Instruction: Extend the Fantasy Premier League advice text below by writing what comes after its final sentence.

Text extract:
:::

The first and most important thing to remember is that the difference between the rank tiers is currently very small. Consequently, every point gained/lost corresponds to an abnormally large change in the rank. What this means is the impact of every decision feels hugely inflated. If your low-owned player got a hat trick, you will be propelled up the rank table like a rocket. But, it is also means that you are one difficult Gameweek away from falling down a black hole.

According to Live Insight, the average FPL points total of someone ranked in the top 1m is 260.8, compared to 277.6 for a manager in the Top 100k. A difference of just 16.8 points. Between the Top 1k and Top 100k rank tiers, the difference is 25.1 points. This means there are just 41 points separating those in the 1m rank tier (generally considered to be a poor finish), from those in the illustrious and most celebrated rank tier of all.

As the season progresses, the gap between rank tiers widens, and it becomes progressively harder to make up lost ground but, in Gameweek 4, you are just a single hat-trick away from where you want to be. Likewise, those whose positions we envy are equally close to a major rank drop.

It’s still super early. There are 34 Gameweeks - including multiple blanks and doubles to come - to claw back points. A general ambition of being in and around the top 100k overall rank mark by Christmas remains my target [in order to be] on track for a top 5k finish, and is far more reflective than looking at ranks now. Everyone is super bunched when it comes to ranks and a 10-point swing could mean an increase or decrease in overall rank by (circa) 1 million places! - Matt Corbidge (6 x Top 10k finishes)

#2. Forget the past; how does your squad look now?

Another useful tip is to ensure you look forwards not backwards. Just ask the 526,000 managers who brought in Aston Villa’s Matty Cash (£4.6m) after his 17-point haul against Burnley, only for him to actually cost his new owners a point after a horror show at Anfield in Gameweek 4.

Sometimes the best thing to do is to accept that the points your rivals gained have now gone. You must draw a line in the season and focus on what is ahead. That is not to say we should ignore form - after all, good performances beget confidence - but a haul against a newly promoted team rarely translates into a big score against one of the Premier League’s top six the following week.

:::

Raw data:
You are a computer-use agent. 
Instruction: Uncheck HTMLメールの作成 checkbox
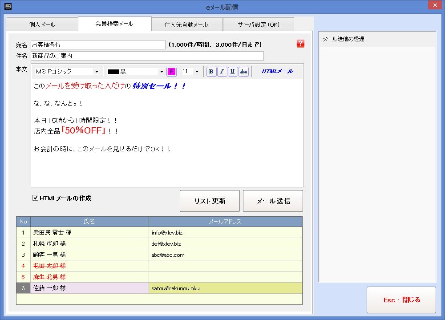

:::

Exercise output:
Once you’ve engaged the rational part of your brain and started planning, you are able to focus on what’s ahead. It may be that while your rivals are ahead of you, they have done well due to an excess of short-term thinking, which is about to bite them. Possibly they have been so focused on Gameweeks 1-4, that their squad is in a mess for Gameweeks 5-8. Maybe they have already played some of their chips. Perhaps this will be the block of fixtures where you can overtake them?

It's worth having a think about where some of those 50/50 decisions backfired, and you can be the judge of whether it was a mistake or a bad beat. Either way, last week's point are gone and ain't coming back: the weeks ahead are those that count. Make sure you have an idea of how you want to be approach the game, and think your moves calmly through (it's far too early to panic!) and judge how and when you want to address the continuous change in fixtures. It doesn't guarantee a 10k finish, but it does make green arrows more likely than red. - Copenhagen Wednesday (4 x Top 5k finishes)

#3. Let the dust settle and start planning

The opening Gameweeks of any FPL season are all about acquiring knowledge. A Premier League season is always full of surprises. Managers (real life ones that is!) experiment with different tactical set ups, new signings join squads and displace seasoned players, while some established teams will struggle with a harsh run of opening fixtures.

Four Gameweeks is still a relatively small period from which to make any meaningful analysis of data, but it gives us a valuable glimpse into how things may pan out. If you are able to look at your squad and have a starting XI of players who get regular game time, and are not injured or suspended, then you can count this as a win, irrespective of your current rank.

Instead of focusing on where you are relative to others, focus on critically analysing the data. Have you made any genuine errors? Or have you just been unlucky? Chances are it is a combination of both. What are you going to do to improve your squad going forward? What are your priority areas of focus? Do you have a loose plan for when you will play your Wildcard? If so, what transfers will you make to maximise points up to that point?

I can safely say that I have made my worst start to an FPL season. I am last in our [the Elite XI] league, but a mere 40 points behind first, and I don't even think I have done much wrong. So I think the most commonly stated one-liner is "It's not how you start, it's how you finish". There isn't really much you can gain/lose with strategy calls at the start of the season, but this tends to kick in as the season progresses, especially with the deployment of chips and blank and double Gameweeks. - Phil Ampleford (2 x Top 1k finishes)

#4. Trust the process

The key thing at this stage of the season is to realise that FPL strategy is long term. Of course it is frustrating when you are wrong the side of a 50/50 decision. When your FPL asset has been playing well but not hitting the back of the net, yet the alternatives are getting goals from cheap deflections, it can make us want to pull out hair out. But four Gameweeks is a relatively short horizon. Who says, if left alone, your asset won’t match – or even beat! - his counterpart over the next four Gameweeks?

A common narrative in the FPL community goes along the lines of: “if you are ranked at X now, then you need to play more aggressively if your target is Y…”. Don’t listen to this. It is way too early to start altering your behaviour. In fact, it can be dangerous to start changing your ways this early.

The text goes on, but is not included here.